■ Te doen ■
• 1. Op welke datum deed de kamer uitspraak volgens de tuchtuitspraak?
• 2. Zet de tuchtuitspraak voort na de laatste regel.

■ Brontekst ■
# # # #

ECLI:NL:TNORARL:2017:48 Kamer voor het notariaat Arnhem-Leeuwarden C/05/322950 / KL RK 17-86 C/05/322924 / KL RK 17-85
ECLI: | ECLI:NL:TNORARL:2017:48 |
---|---|
Datum uitspraak: | 22-11-2017 |
Datum publicatie: | 21-12-2017 |
Zaaknummer(s): |
|
Onderwerp: |
|
Beslissingen: | Klacht ongegrond |
Inhoudsindicatie: | Nu geen enkele twijfel was ontstaan over het vermogen van moeder om haar wil te bepalen, was er ook geen aanleiding voor toepassing van het Stappenplan Beoordeling Wilsbekwaamheid. Niet is komen vast te staan dat er ten tijde van de wijziging van het testament aanwijzingen waren op grond waarvan de kandidaat-notaris had moeten twijfelen aan de wilsbekwaamheid van moeder, waardoor hij nader onderzoek had moeten verrichten. De notaris heeft tijdens de zitting desgevraagd verklaard dat hij zelf de e-mails heeft beantwoord, in plaats van de kandidaat-notaris, om de enkele reden dat deze aan hem gericht waren. De notaris heeft de vragen doorgeleid naar de kandidaat-notaris en vervolgens, na overleg met de kandidaat-notaris, namens hem geantwoord. De kamer acht deze handelwijze niet onzorgvuldig. |
KAMER VOOR HET NOTARIAAT IN HET RESSORT ARNHEM-LEEUWARDEN
Kenmerk: C/05/322950 / KL RK 17-86 en C/05/322924 / KL RK 17-85
beslissing van de kamer voor het notariaat van 22 november 2017
op de klachten van
[…],
wonende te […],
klager,
gemachtigde: mr. […], notaris te […]
tegen
1. mr. […],
kandidaat-notaris te […], gemeente […], vanaf 31 oktober 2017 oud-notaris,
gemachtigde: mr. J.M.A.H. van der Ploeg, advocaat te Amsterdam,
2. mr. […] ,
notaris te […], gemeente […],
gemachtigde: mr. J.M.A.H. van der Ploeg, advocaat te Amsterdam.
Partijen worden hierna respectievelijk klager en de kandidaat-notaris en de notaris genoemd.
1. Het verloop van de procedure
1.1 Het verloop van de procedure blijkt uit
- de klachten, met bijlagen, van 23 juni 2017;
- het verweer van de gemachtigde van de kandidaat-notaris van 17 augustus 2017;
- het verweer van de gemachtigde van de notaris van 17 augustus 2017;
- de e-mail, met bijlagen, van de gemachtigde van de kandidaat-notaris en de notaris van 11 oktober 2017;
- de e-mail, met bijlagen, van de gemachtigde van klager van 11 oktober 2017.

# # # #

■ Gegevensrijen ■
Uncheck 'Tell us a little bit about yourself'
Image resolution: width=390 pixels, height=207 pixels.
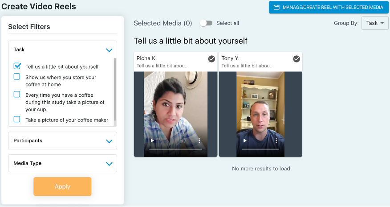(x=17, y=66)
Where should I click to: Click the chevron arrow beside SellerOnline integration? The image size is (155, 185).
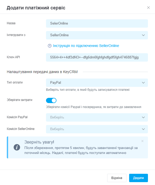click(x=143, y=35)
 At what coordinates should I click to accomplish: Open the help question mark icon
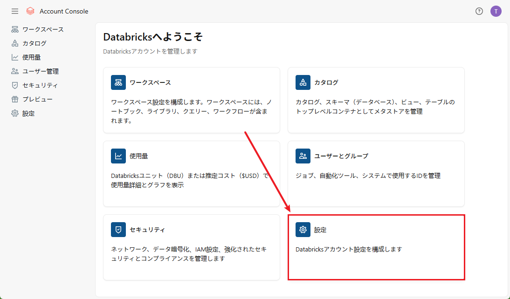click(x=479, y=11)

# # # #

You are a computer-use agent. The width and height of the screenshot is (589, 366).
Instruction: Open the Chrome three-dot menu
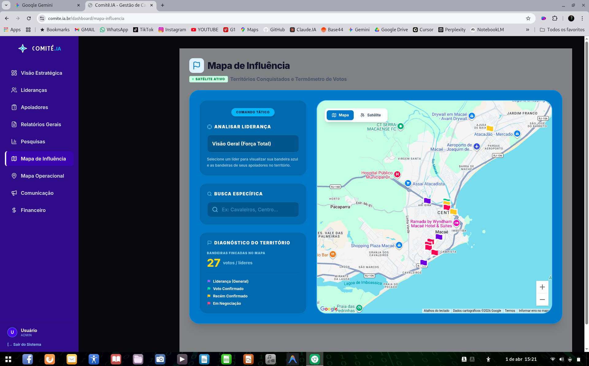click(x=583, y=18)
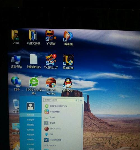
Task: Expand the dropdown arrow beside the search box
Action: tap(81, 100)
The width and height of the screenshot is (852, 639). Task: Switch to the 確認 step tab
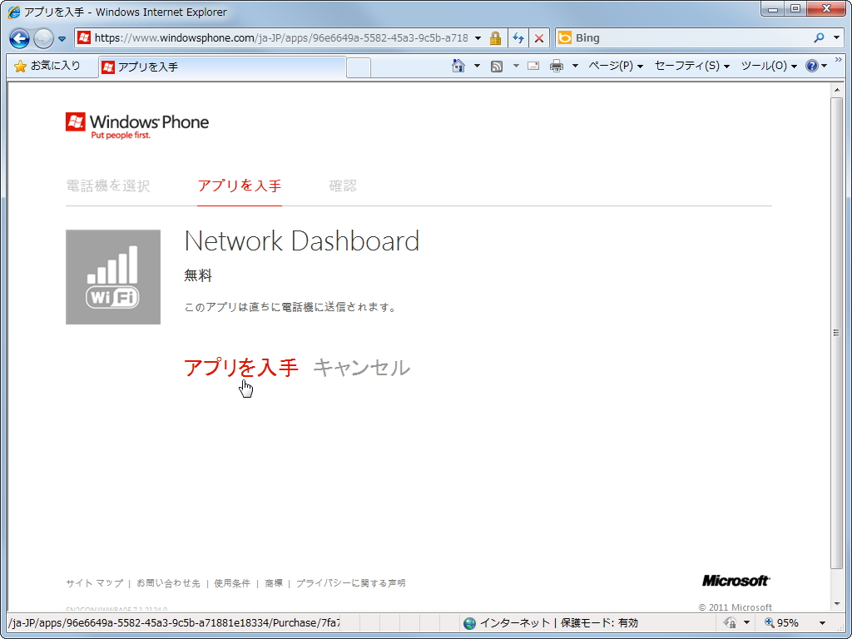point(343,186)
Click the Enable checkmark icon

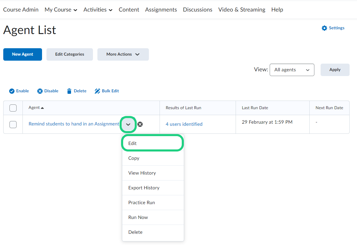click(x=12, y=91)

# # # #

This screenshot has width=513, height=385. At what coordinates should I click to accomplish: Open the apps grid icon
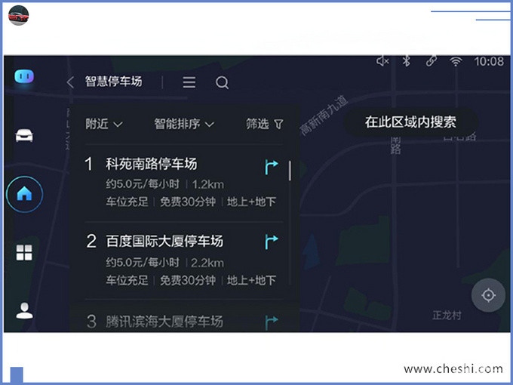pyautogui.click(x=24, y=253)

# # # #

■ Antwoorden ■
• 1. Op 22 november 2017.

• 2.
1.2 De klachtzaken zijn ter zitting van 13 oktober 2017 behandeld, waarbij zijn verschenen klager, vergezeld door zijn gemachtigde, enerzijds en de kandidaat-notaris en de notaris, vergezeld door hun gemachtigde, anderzijds. Op verzoek van de gemachtigde van klager zijn de klachtzaken niet gelijktijdig, maar na elkaar behandeld. De notaris en de kandidaat-notaris zijn aanwezig geweest bij de behandeling van elkaars klachtzaak.
2. De feiten
2.1 Op 29 december 2016 is mevrouw […], moeder van klager, (hierna ook: moeder) overleden. Haar echtgenoot, de heer […], is reeds in 1994 overleden. Uit dit huwelijk zijn twee kinderen geboren: klager en zijn zuster mevrouw
[…].
2.2 Moeder heeft laatstelijk beschikt over haar nalatenschap op 86-jarige leeftijd bij testament van 10 januari 2014, verleden voor de kandidaat-notaris.
2.3 In dit testament is de zuster van klager tot enig erfgenaam en tot executeur benoemd. Klager en zijn eventuele nakomelingen zijn in dit testament uitgesloten als erfgenaam.
2.4 De notaris is betrokken bij de afwikkeling van de nalatenschap van moeder. Hij is geen boedelnotaris.
2.5 Op 31 januari 2017 heeft de gemachtigde van klager een e-mail naar de notaris gezonden, waarin hij heeft verzocht om een zo gedetailleerd mogelijke beschrijving van de totstandkoming van het testament en de wijze waarop de wilsbekwaamheid van moeder is beoordeeld.
2.6 De notaris heeft, na overleg met de kandidaat-notaris, bij e-mail van 16 februari 2017 klager geantwoord.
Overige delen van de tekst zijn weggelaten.